Arte: Rede Esportiva

Há poucos dias, bati um papo via live no Instagram com o ex-atacante Cleverson. Uma hora e vinte minutos divididos em duas partes de muita sinceridade do atacante que marcou gols marcantes: o da vitória contra o Fortaleza, na Baixada, e o terceiro do Pelotas na vitória improvável contra o Esportivo por 3 a 0.

Comecei abordando sobre o Brasil. Ele ressaltou que, apesar de ter jogado apenas 11 jogos, teve um período marcante na Rua João Pessoa. Ressaltou que o time que subiu da Série C para a B tinha um “vestiário fora do comum” e que a grande quantidade de jogadores rodados foram fundamentais para aquele acesso. Lembrou também da véspera da vitória contra o Fortaleza, que na concentração ouviu de Eduardo Martini, seu colega de quarto: “Imagina se tu faz o gol do acesso?”. Acabou fazendo, pois o jogo decisivo foi um 0 a 0 no Ceará, com seu colega de quarto sendo protagonista.

Sobre Rogério Zimmermann, elogios e queixas. Disse que RZ é um grande formador de grupos e que isso é fundamental e que tira tanto dos atletas no dia a dia, que chegou a citar que os jogadores acabam o treino já esperando pelo próximo. Porém, não escondeu que sua saída do clube foi por entrar em colisão com o técnico. A gota d’água teria sido uma substituição contra o Cruzeiro, em Gravataí. Ele havia sido recém elogiado pelo técnico e foi sacado. Não gostou, falou algo, foi orientado a pedir desculpas e não o fez. Saiu, mas anos depois conversou com o técnico e tudo foi contornado.

Já no Pelotas, ele ficou um pouco mais. Não poupou elogios ao grupo campeão da série A2 de 2018, ao ex vice de futebol Manoel Nunes, ao ex executivo Rafael Farias e ao presidente Gilmar. Porém disse que prefere não lembrar que esteve no clube no período preparatório para o Gauchão 2019.

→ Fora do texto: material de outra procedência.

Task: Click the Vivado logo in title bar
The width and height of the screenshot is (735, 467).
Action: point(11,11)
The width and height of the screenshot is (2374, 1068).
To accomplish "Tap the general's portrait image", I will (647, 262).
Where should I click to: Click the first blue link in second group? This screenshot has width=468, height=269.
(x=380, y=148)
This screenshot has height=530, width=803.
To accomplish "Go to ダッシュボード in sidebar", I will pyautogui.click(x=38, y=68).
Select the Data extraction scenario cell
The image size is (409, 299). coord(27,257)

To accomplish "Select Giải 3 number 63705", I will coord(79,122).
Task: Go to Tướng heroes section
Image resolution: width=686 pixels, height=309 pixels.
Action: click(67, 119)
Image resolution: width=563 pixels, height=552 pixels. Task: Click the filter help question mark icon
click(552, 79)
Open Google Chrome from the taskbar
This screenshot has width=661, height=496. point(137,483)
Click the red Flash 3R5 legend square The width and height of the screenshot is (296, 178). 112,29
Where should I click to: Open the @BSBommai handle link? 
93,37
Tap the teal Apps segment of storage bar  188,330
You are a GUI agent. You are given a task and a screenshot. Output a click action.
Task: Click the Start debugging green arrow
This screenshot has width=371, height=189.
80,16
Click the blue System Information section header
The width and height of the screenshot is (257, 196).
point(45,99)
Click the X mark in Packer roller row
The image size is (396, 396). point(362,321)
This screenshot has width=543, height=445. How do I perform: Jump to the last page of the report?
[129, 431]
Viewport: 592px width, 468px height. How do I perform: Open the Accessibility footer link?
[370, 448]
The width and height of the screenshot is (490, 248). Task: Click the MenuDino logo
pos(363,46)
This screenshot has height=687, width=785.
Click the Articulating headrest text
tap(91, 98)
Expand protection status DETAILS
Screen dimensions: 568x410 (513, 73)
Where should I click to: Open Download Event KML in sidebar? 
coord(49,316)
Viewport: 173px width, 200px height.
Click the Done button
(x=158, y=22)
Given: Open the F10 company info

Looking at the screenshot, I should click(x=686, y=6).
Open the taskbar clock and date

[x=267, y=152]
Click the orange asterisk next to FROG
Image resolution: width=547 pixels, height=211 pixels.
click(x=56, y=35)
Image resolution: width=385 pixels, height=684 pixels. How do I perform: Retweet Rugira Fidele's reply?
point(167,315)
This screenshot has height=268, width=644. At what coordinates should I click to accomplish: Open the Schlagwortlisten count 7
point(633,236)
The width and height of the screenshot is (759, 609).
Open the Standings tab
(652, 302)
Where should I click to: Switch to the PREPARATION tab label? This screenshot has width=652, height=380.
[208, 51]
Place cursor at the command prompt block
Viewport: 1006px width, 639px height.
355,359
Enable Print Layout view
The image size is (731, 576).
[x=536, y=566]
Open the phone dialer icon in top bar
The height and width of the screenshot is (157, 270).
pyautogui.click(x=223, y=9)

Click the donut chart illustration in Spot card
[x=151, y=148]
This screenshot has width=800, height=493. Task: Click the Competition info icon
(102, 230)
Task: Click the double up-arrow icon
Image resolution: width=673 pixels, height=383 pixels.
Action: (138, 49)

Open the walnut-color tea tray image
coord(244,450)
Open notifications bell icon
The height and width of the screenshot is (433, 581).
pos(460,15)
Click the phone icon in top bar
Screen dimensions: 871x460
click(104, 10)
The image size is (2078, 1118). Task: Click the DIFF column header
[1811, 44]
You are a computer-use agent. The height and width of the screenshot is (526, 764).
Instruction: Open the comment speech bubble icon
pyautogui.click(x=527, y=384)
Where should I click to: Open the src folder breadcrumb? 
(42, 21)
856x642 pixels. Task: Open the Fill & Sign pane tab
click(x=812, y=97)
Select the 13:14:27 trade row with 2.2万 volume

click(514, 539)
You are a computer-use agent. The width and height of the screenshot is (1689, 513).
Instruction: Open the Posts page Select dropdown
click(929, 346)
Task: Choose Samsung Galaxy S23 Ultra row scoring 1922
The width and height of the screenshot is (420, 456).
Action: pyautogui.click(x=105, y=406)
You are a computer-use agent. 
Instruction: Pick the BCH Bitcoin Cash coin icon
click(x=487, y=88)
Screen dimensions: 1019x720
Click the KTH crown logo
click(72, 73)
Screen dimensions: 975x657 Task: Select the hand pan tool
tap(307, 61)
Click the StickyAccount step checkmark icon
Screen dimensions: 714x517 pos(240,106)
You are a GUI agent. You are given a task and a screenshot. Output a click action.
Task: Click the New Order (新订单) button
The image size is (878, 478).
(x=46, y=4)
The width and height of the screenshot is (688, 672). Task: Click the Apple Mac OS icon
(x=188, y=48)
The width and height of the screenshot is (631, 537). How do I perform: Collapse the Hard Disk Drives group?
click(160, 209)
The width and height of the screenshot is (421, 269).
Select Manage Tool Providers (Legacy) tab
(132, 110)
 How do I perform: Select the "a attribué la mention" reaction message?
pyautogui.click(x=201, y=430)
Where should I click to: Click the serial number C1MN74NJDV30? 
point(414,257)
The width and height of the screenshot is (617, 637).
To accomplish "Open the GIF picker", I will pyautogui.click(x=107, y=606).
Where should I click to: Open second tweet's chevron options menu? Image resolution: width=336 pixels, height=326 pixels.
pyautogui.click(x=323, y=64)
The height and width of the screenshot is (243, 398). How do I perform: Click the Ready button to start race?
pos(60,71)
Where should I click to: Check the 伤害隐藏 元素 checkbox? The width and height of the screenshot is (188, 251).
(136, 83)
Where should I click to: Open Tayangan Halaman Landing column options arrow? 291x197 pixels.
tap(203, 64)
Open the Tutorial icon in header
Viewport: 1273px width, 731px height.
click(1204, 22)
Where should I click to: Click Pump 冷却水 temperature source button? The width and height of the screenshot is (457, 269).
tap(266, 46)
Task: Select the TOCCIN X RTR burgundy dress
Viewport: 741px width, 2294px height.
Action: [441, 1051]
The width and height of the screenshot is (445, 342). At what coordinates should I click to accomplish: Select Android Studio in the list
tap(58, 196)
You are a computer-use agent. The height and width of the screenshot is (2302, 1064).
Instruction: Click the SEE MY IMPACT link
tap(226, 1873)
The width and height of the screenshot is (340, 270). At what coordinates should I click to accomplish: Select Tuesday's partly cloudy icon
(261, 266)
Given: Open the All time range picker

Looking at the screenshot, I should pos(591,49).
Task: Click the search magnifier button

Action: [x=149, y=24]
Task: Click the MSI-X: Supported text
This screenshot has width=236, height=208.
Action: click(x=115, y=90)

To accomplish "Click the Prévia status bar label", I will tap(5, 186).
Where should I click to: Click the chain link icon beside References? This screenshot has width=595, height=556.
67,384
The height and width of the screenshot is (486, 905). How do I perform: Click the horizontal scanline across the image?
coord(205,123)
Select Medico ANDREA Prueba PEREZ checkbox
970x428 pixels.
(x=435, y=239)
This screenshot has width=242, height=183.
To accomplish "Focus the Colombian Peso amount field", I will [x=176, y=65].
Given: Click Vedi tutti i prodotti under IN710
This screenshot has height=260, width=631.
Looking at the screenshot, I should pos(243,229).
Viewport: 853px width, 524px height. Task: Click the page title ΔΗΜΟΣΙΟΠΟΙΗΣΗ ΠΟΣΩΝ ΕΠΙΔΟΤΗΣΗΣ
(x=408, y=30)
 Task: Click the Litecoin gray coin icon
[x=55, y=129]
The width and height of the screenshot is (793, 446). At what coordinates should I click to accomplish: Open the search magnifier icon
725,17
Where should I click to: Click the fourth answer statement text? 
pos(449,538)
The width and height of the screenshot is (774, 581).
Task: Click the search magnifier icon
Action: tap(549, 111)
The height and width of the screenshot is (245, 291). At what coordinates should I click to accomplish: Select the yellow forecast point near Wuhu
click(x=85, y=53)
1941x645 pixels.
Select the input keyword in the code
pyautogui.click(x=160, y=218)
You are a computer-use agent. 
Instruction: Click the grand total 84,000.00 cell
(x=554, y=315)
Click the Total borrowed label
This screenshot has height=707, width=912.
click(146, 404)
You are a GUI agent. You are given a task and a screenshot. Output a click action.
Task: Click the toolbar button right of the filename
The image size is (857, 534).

Com toda sinceridade possível, ele disse ter convicção que o grupo de 2018 era melhor que os de 2019 e 2020, e que fariam papel melhor no Gauchão. Cleverson colocou aquele Pelotas como um dos melhores grupos que trabalhou, pelo grau de envolvimento de todos, pela amizade entre eles e pela possibilidade de começar a tirar o clube de um lugar que não era o seu. Disse que depois da derrota em Bento Gonçalves chegou a estar decidido a sair, pois estava decepcionado por não ter entrado no jogo, o que foi contornado graças a Rafael Farias, Carlão, Tatto e Giancarlo. Fez o gol da classificação na volta, e classificou aquele jogo como um dos mais marcantes da carreira.

Ressaltou seu carinho pelo Lobo, mas disse que o “Pelotas tinha que levantar as mãos para cima com o não rebaixamento, pois a coisa estava feia”. Disse que achava que um dos dois da dupla cairiam e que estava mais para o Pelotas. Detonou a “República do Paraguai” que se instalou aqui em 2019: “Coisas inacreditáveis aconteceram: tivemos 10 períodos seguidos de trabalho, o que eu nunca vi igual. Talvez no Paraguai o futebol seja melhor que no Brasil e o treino tenha que ser mais forte.”

“Inventaram que eu tinha que ser volante, pois não conseguiria jogar de ponta. Eu disse que não seria volante. Para que a análise de desempenho? Não tinham os jogos gravados lá? Não viram que não tinha perfil? (…) Me viam como uma liderança muito forte no vestiário, pois tínhamos o pessoal que já estava no clube, e eu era um dos que mais falava no vestiário. Eles nunca gostaram.”

Explicou sua saída, que culminou após uma série de desgastes: “A reta final se deu após uma chegada que levei em um mini-coletivo, quando deixei o treino e fui pro DM. Sangaletti foi atrás de mim, perguntou o que houve e eu disse que não havia nada. Houve um churrasco, participei normalmente. Na reapresentação não deixaram eu entrar no vestiário, pois ele me disse que tinha que esperar o presidente. Achei que seria multado. Não deixaram eu me explicar, nem pedir desculpas ao grupo.”

Perguntas
Perguntei ao ex-atacante o que ele pensava quando lembrava de sua passagem sobre Brasil e Pelotas:

Brasil: “Penso em objetividade. A gente era muito efetivo. A gente faria o gol e, se as coisas que o Rogério mandasse a gente fazer dessem certo, nós não sofreríamos o gol. Íamos nos fechar e não perderíamos o jogo.”

Pelotas: “Lembro de jogo bonito. As coisas deram certo. Era tudo encaixadinho, tudo certo. A gente fazia as coisas e tudo acontecia. Tanto é que já tínhamos subido e fizemos 4 a 0 ao natural na final.”